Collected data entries
=== Begin Enclosure ===

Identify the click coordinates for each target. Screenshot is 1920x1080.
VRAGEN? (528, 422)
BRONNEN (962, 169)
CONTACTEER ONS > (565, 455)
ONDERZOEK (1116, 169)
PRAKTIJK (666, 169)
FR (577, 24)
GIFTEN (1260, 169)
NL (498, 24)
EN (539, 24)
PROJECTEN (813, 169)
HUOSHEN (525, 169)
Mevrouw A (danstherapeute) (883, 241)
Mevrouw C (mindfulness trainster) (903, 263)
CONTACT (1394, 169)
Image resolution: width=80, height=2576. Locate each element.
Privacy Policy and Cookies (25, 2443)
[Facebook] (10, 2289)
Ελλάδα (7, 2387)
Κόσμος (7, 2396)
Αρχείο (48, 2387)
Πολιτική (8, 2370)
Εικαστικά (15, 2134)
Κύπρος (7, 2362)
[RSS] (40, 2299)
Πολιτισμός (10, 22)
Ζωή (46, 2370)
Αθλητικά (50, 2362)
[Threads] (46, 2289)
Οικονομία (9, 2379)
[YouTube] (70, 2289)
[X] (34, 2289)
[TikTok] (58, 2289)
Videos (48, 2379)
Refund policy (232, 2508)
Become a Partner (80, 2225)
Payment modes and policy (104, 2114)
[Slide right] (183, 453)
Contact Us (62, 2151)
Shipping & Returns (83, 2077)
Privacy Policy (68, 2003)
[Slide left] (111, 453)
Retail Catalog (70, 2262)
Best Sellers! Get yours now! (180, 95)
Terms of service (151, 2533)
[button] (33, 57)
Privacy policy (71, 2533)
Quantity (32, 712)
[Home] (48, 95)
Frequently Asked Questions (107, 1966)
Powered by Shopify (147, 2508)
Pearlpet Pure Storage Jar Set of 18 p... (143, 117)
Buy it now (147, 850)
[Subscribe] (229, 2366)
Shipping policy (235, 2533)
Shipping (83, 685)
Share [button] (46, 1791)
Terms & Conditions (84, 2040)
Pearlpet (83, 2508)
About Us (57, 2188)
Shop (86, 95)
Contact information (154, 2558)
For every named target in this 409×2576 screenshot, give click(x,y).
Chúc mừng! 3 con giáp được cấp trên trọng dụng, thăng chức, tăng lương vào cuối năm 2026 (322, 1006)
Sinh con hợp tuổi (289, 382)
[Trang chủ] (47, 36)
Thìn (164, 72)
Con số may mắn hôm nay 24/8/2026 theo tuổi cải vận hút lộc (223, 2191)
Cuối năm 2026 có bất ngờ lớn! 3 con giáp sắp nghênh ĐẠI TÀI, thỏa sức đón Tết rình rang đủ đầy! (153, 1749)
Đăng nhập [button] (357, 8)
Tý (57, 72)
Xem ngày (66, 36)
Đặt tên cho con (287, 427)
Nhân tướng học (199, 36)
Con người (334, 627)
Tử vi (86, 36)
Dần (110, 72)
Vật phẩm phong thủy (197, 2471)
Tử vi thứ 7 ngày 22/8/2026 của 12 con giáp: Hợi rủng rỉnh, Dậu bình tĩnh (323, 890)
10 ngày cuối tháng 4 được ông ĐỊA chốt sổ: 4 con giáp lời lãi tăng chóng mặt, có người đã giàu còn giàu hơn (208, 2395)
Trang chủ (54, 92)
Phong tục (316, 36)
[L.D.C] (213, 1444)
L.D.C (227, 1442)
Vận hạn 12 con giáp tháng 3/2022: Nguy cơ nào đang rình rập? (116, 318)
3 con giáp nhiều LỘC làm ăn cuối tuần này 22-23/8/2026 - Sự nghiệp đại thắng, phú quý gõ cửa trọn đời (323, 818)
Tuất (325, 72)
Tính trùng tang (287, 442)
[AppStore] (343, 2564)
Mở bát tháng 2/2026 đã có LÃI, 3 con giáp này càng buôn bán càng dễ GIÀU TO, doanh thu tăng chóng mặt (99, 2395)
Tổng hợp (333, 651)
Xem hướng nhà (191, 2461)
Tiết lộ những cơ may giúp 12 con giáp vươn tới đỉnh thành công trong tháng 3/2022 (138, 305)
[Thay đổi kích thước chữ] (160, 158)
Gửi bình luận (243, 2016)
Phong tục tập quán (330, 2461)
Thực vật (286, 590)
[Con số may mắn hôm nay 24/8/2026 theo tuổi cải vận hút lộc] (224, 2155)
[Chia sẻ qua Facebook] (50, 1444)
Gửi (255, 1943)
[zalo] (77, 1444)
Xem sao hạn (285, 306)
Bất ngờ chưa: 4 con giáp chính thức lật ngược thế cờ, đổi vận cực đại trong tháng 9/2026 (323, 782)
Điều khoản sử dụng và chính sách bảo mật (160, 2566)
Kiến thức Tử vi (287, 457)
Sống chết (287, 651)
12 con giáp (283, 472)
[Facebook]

=== End Enclosure ===

Nothing in the records above may be left out when you repeat them exactly.

§ REPLY TO THE EXERCISE:
Identify the click coordinates for each target. Screenshot is 1920x1080.
VRAGEN? (528, 422)
BRONNEN (962, 169)
CONTACTEER ONS > (565, 455)
ONDERZOEK (1116, 169)
PRAKTIJK (666, 169)
FR (577, 24)
GIFTEN (1260, 169)
NL (498, 24)
EN (539, 24)
PROJECTEN (813, 169)
HUOSHEN (525, 169)
Mevrouw A (danstherapeute) (883, 241)
Mevrouw C (mindfulness trainster) (903, 263)
CONTACT (1394, 169)
Image resolution: width=80, height=2576. Locate each element.
Privacy Policy and Cookies (25, 2443)
[Facebook] (10, 2289)
Ελλάδα (7, 2387)
Κόσμος (7, 2396)
Αρχείο (48, 2387)
Πολιτική (8, 2370)
Εικαστικά (15, 2134)
Κύπρος (7, 2362)
[RSS] (40, 2299)
Πολιτισμός (10, 22)
Ζωή (46, 2370)
Αθλητικά (50, 2362)
[Threads] (46, 2289)
Οικονομία (9, 2379)
[YouTube] (70, 2289)
[X] (34, 2289)
[TikTok] (58, 2289)
Videos (48, 2379)
Refund policy (232, 2508)
Become a Partner (80, 2225)
Payment modes and policy (104, 2114)
[Slide right] (183, 453)
Contact Us (62, 2151)
Shipping & Returns (83, 2077)
Privacy Policy (68, 2003)
[Slide left] (111, 453)
Retail Catalog (70, 2262)
Best Sellers! Get yours now! (180, 95)
Terms of service (151, 2533)
[button] (33, 57)
Privacy policy (71, 2533)
Quantity (32, 712)
[Home] (48, 95)
Frequently Asked Questions (107, 1966)
Powered by Shopify (147, 2508)
Pearlpet Pure Storage Jar Set of 18 p... (143, 117)
Buy it now (147, 850)
[Subscribe] (229, 2366)
Shipping policy (235, 2533)
Shipping (83, 685)
Share [button] (46, 1791)
Terms & Conditions (84, 2040)
Pearlpet (83, 2508)
About Us (57, 2188)
Shop (86, 95)
Contact information (154, 2558)
For every named target in this 409×2576 screenshot, give click(x,y).
Chúc mừng! 3 con giáp được cấp trên trọng dụng, thăng chức, tăng lương vào cuối năm 2026 (322, 1006)
Sinh con hợp tuổi (289, 382)
[Trang chủ] (47, 36)
Thìn (164, 72)
Con số may mắn hôm nay 24/8/2026 theo tuổi cải vận hút lộc (223, 2191)
Cuối năm 2026 có bất ngờ lớn! 3 con giáp sắp nghênh ĐẠI TÀI, thỏa sức đón Tết rình rang đủ đầy! (153, 1749)
Đăng nhập [button] (357, 8)
Tý (57, 72)
Xem ngày (66, 36)
Đặt tên cho con (287, 427)
Nhân tướng học (199, 36)
Con người (334, 627)
Tử vi (86, 36)
Dần (110, 72)
Vật phẩm phong thủy (197, 2471)
Tử vi thứ 7 ngày 22/8/2026 của 12 con giáp: Hợi rủng rỉnh, Dậu bình tĩnh (323, 890)
10 ngày cuối tháng 4 được ông ĐỊA chốt sổ: 4 con giáp lời lãi tăng chóng mặt, có người đã giàu còn giàu hơn (208, 2395)
Trang chủ (54, 92)
Phong tục (316, 36)
[L.D.C] (213, 1444)
L.D.C (227, 1442)
Vận hạn 12 con giáp tháng 3/2022: Nguy cơ nào đang rình rập? (116, 318)
3 con giáp nhiều LỘC làm ăn cuối tuần này 22-23/8/2026 - Sự nghiệp đại thắng, phú quý gõ cửa trọn đời (323, 818)
Tuất (325, 72)
Tính trùng tang (287, 442)
[AppStore] (343, 2564)
Mở bát tháng 2/2026 đã có LÃI, 3 con giáp này càng buôn bán càng dễ GIÀU TO, doanh thu tăng chóng mặt (99, 2395)
Tổng hợp (333, 651)
Xem hướng nhà (191, 2461)
Tiết lộ những cơ may giúp 12 con giáp vươn tới đỉnh thành công trong tháng 3/2022 (138, 305)
[Thay đổi kích thước chữ] (160, 158)
Gửi bình luận (243, 2016)
Phong tục tập quán (330, 2461)
Thực vật (286, 590)
[Con số may mắn hôm nay 24/8/2026 theo tuổi cải vận hút lộc] (224, 2155)
[Chia sẻ qua Facebook] (50, 1444)
Gửi (255, 1943)
[zalo] (77, 1444)
Xem sao hạn (285, 306)
Bất ngờ chưa: 4 con giáp chính thức lật ngược thế cờ, đổi vận cực đại trong tháng 9/2026 (323, 782)
Điều khoản sử dụng và chính sách bảo mật (160, 2566)
Kiến thức Tử vi (287, 457)
Sống chết (287, 651)
12 con giáp (283, 472)
[Facebook]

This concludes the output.